A&A: County Bar Association and the CPRA and Brown Act

Q: I am reading the Attorney General opinion concerning the private cable company that must comply with open meeting and records requests — would this apply to a local County Bar Association which has been delegated certain county functions.  It would seem to me that it would; but they are taking a very aggressive stance with me as I try to ask these questions.
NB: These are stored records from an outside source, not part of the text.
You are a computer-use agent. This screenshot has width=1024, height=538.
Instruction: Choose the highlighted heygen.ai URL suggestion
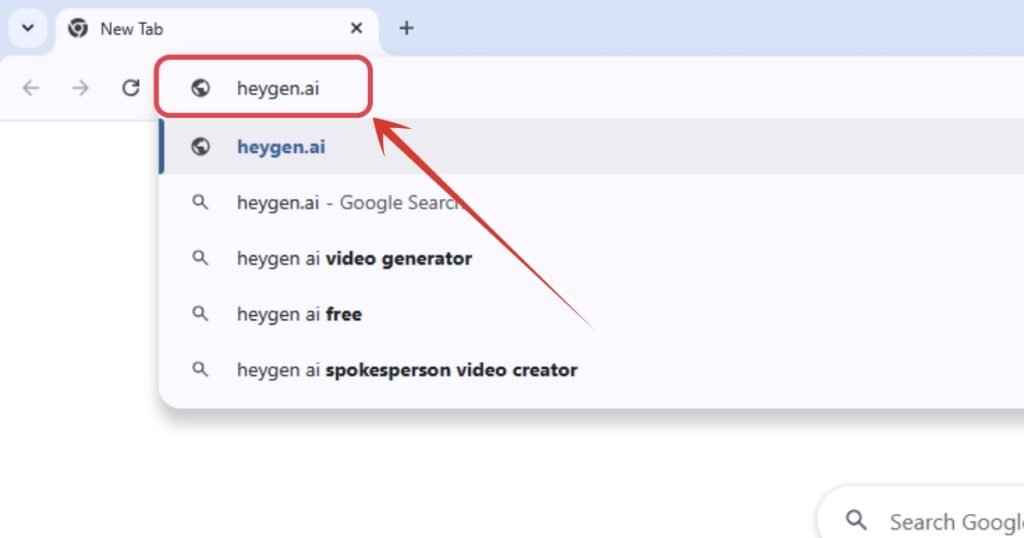pos(281,147)
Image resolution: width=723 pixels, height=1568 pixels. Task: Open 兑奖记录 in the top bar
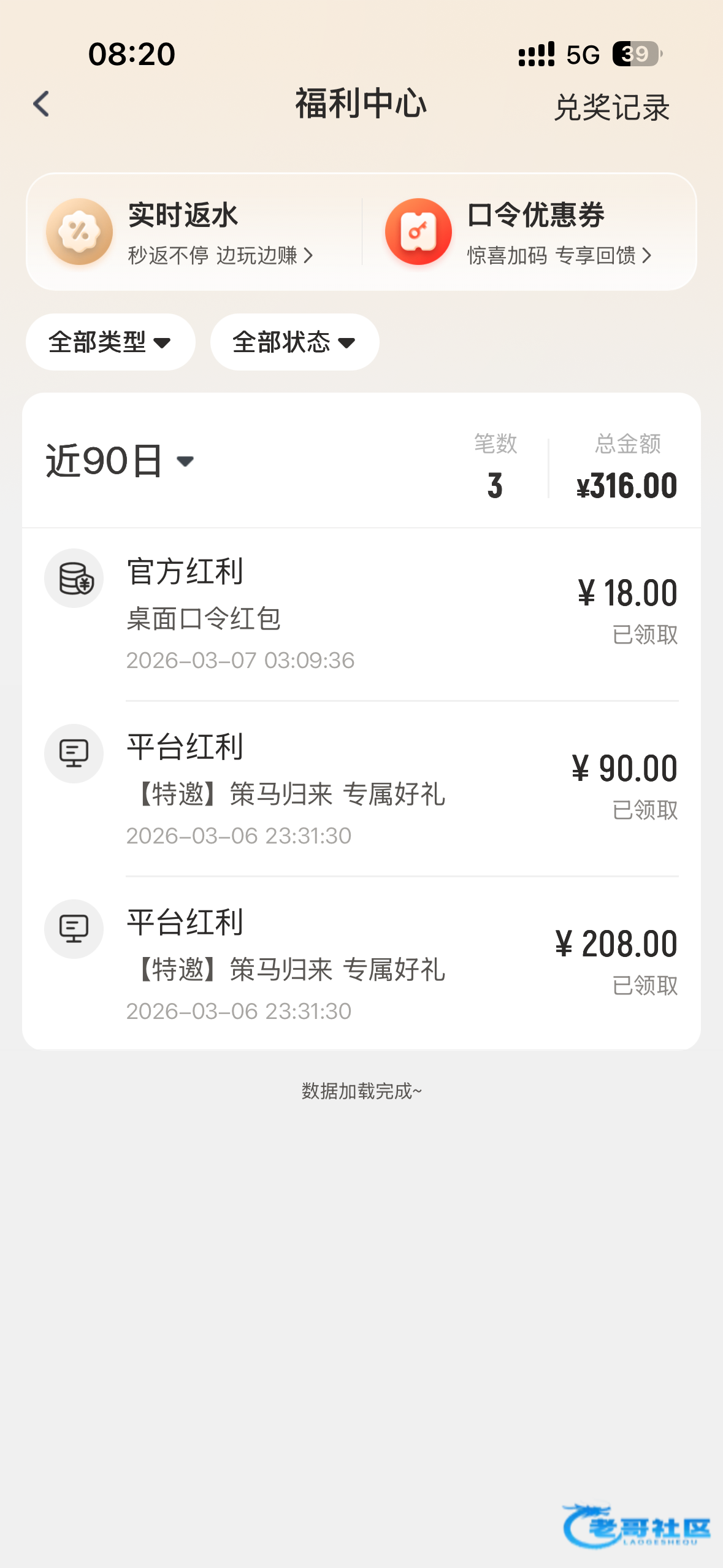(x=611, y=107)
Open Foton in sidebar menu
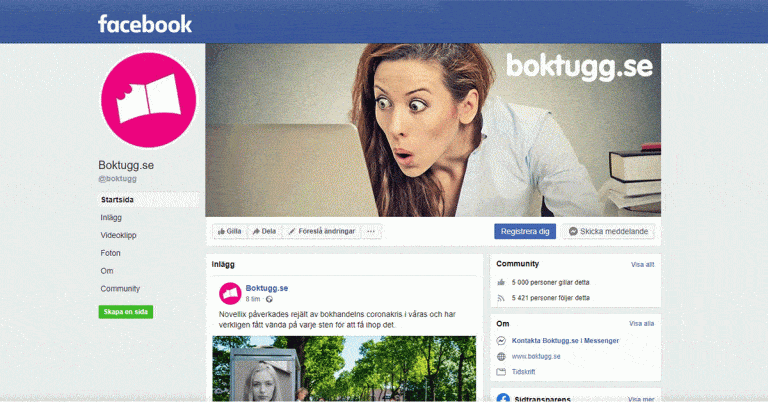 pyautogui.click(x=110, y=253)
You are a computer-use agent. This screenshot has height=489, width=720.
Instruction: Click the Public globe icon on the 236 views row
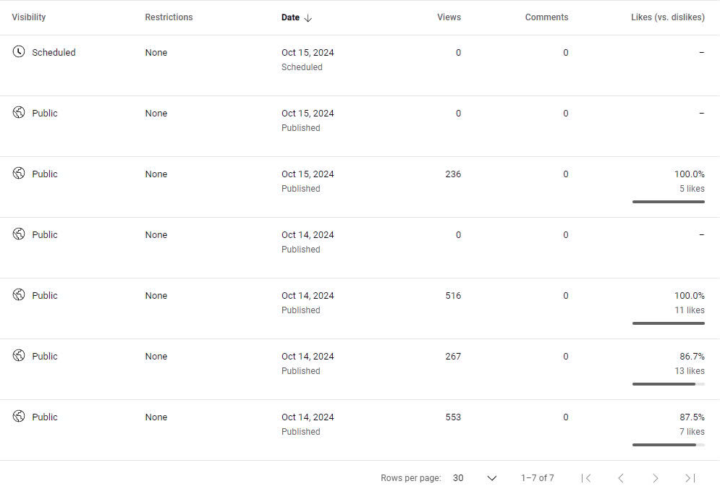pyautogui.click(x=19, y=173)
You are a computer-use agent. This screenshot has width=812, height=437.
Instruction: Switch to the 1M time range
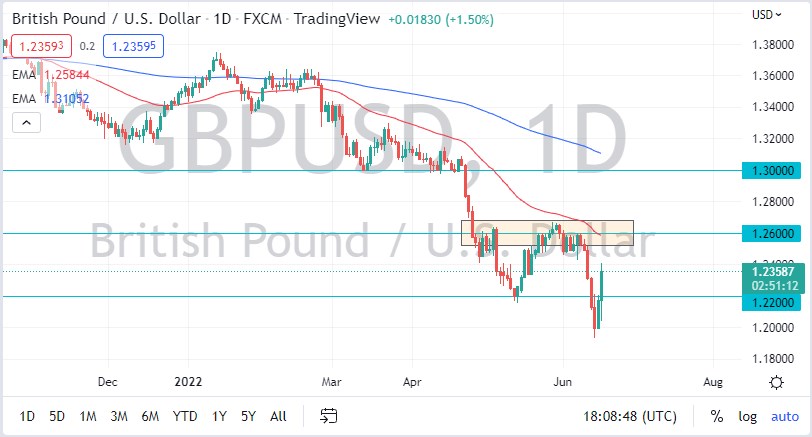(x=88, y=416)
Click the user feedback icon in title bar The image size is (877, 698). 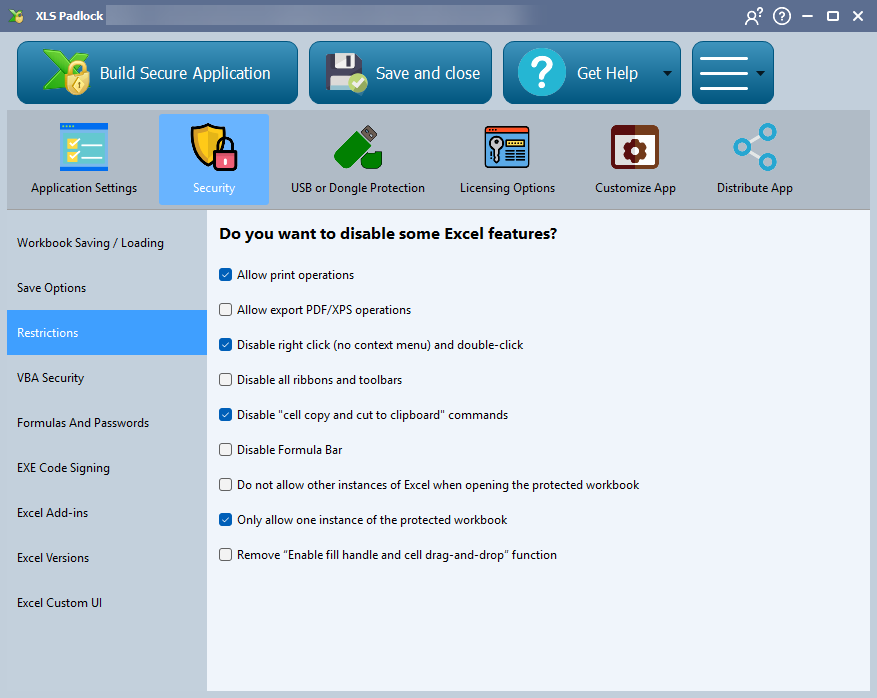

A: It sounds like you are talking about the 2002 AG opinion that held that the requirements of the Brown Act and PRA apply to the meetings and records of a private, nonprofit corporation formed for the purpose of providing programming for a cable television channel set aside for educational use by a cable operator pursuant to its franchise agreement with a city and subsequently designated by the city to provide the programming services.  85 Ops. Cal. Atty. Gen. 55.
As noted in that opinion, the Brown Act defines “legislative body” to include:
A board, commission, committee, or other multimember body that governs a private corporation or entity that either:
(A) Is created by the elected legislative body in order to exercise authority that may lawfully be delegated by the elected governing body to a private corporation or entity.
(B) Receives funds from a local agency and the membership of whose governing body includes a member of the legislative body of the local agency appointed to that governing body as a full voting member by the legislative body of the local agency.
Cal. Govt. Code Section 54952(c)(1).  The PRA explicitly provides that “nonprofit entities that are legislative bodies of a local agency” pursuant to Section 54952(c) are “local agencies” subject to the PRA.

Accordingly, a local county bar association may be subject to both the PRA and Brown Act if it was (1) created by an elected legislative body to exercise authority that the body could have exercised or (2) receives funds from a local agency and has as a member of its legislative body a member of the local agency’s legislative body as a full voting member.  If you already know that a local agency has delegated certain of its functions to the bar association, it would be useful to know whether the agency created the bar association in order to exercise those functions.